Pourtant, selon le ministre de la Santé publique, Dr Idi Illiassou Mainassara joint par Ouestaf News « les effets secondaires sont mineurs même pour la  première dose et parfois n’existent même pas avec la deuxième dose ».

Dans sa rubrique « questions et réponses sur les vaccins contre la maladie à coronavirus » le bureau régional de l’OMS pour l’Afrique souligne que « comme tout vaccin, les vaccins contre le Covid-19 peuvent provoquer des effets secondaires, même si de nombreuses personnes n’en ressentent aucun ».

L’OMS ajoute que dans la majeure partie des cas, ces effets secondaires sont « bénins et de courte durée ». « Ils peuvent comprendre une douleur au point d’injection, de la fatigue, de la fièvre, des frissons, des nausées ou des maux de tête. Les manifestations post-vaccinales graves sont extrêmement rares », précise le bureau régional Afrique de l’instance onusienne.
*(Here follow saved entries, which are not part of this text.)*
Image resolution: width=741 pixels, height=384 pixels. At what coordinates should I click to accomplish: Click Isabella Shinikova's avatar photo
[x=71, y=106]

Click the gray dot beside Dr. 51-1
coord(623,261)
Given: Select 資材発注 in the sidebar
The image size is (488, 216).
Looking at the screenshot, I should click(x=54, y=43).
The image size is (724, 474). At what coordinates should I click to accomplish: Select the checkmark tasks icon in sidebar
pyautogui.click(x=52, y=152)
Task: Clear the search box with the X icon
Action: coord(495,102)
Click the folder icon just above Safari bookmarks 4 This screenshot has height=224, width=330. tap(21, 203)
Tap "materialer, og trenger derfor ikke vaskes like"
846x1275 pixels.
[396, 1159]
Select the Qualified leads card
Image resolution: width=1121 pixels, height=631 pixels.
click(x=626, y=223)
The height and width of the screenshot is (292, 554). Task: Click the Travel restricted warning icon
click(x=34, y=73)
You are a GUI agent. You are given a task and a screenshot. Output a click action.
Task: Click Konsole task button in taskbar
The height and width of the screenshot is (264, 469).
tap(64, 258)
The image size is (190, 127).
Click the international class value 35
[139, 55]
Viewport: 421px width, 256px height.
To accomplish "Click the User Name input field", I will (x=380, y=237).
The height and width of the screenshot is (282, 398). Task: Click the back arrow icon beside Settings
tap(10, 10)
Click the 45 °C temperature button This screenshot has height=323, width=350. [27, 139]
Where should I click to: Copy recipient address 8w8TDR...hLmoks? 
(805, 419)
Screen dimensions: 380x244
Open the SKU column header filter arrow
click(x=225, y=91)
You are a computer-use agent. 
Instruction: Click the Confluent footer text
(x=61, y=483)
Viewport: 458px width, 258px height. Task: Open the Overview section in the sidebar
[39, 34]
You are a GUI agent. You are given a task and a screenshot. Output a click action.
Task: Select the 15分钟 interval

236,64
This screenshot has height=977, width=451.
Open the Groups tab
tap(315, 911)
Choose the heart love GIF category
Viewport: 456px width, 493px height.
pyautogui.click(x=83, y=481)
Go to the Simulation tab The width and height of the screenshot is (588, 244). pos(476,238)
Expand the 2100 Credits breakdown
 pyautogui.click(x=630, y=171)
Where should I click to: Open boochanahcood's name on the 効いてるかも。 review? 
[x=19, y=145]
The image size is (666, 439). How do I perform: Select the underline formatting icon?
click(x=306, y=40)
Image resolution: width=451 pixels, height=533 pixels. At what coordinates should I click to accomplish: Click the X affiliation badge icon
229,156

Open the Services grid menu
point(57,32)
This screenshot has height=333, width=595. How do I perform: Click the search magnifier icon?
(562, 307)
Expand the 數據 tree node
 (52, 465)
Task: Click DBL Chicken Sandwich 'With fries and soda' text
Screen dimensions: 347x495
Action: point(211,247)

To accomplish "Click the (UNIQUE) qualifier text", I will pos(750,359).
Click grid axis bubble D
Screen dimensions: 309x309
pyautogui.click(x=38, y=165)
Le médecin généraliste Dr Sayo Farmo estime que le seul inconvénient est la baisse de l’immunité. « Celui qui reçoit les deux doses est plus protégé ». Des études ont montré qu’avec une seule dose, l’organisme produit moins d’anticorps, seule la deuxième dose permet une immunité optimale » précise-t-il.

Depuis la déclaration du premier cas en mars 2020, le Niger n’a enregistré, à la date du 10 octobre 2021, que 6.115 cas dont 204 morts, sur une population totale de 20 millions d’habitants. Ce qui en fait l’un des pays les moins touchés en Afrique de l’Ouest, comparé à des pays comme le Sénégal par exemple qui totalise 73.837 cas confirmés dont 1.868 morts à la même date, pour une population de 17 millions habitants. Pour le ministre de la Santé publique, ce faible taux explique aussi « le manque d’engouement » des Nigériens pour la vaccination.

La rupture de vaccins a aggravé la situation

Entre les deux doses, d’Astra Zeneca, le ministère a opté pour un espacement de deux mois entre la première et la deuxième dose. Mais la rupture de doses de ce vaccin que le pays a connu a perturbé la campagne de vaccination.

Entre-temps, le délai fixé pour la prise de la deuxième dose de Maïmounatou Moussa a expiré de deux semaines. « Je devrais avoir ma seconde injection le 26 août. J’ai fait plusieurs allers retours au centre mais le vaccin n’était pas disponible », indique la jeune femme d’une trentaine d’années qui a finalement « reçu le vaccin » le 10 septembre 2021.

Dans une correspondance en date du 6 septembre 2021, la direction régionale de la Santé publique de Niamey a annoncé la disponibilité à nouveau du vaccin. Pour amener les Nigériens à aller se faire vacciner, l’Etat a organisé une deuxième « campagne nationale de vaccination de masse qui a pris fin ce 11 octobre 2021 ».

A la date du 5 octobre 2021, le Niger a reçu 1.350.000 doses de vaccin toutes catégories confondues. Selon le ministre de la Santé publique, l’Etat attend 2.100.000 autres doses qui seront « réceptionnées en fonction de l’épuisement du stock ». Ces doses sont attendues dans le cadre du Covax, une initiative de l’OMS qui vise à fournir deux milliards de doses de vaccin à environ un quart de la population des pays les plus pauvres d’ici la fin de 2021.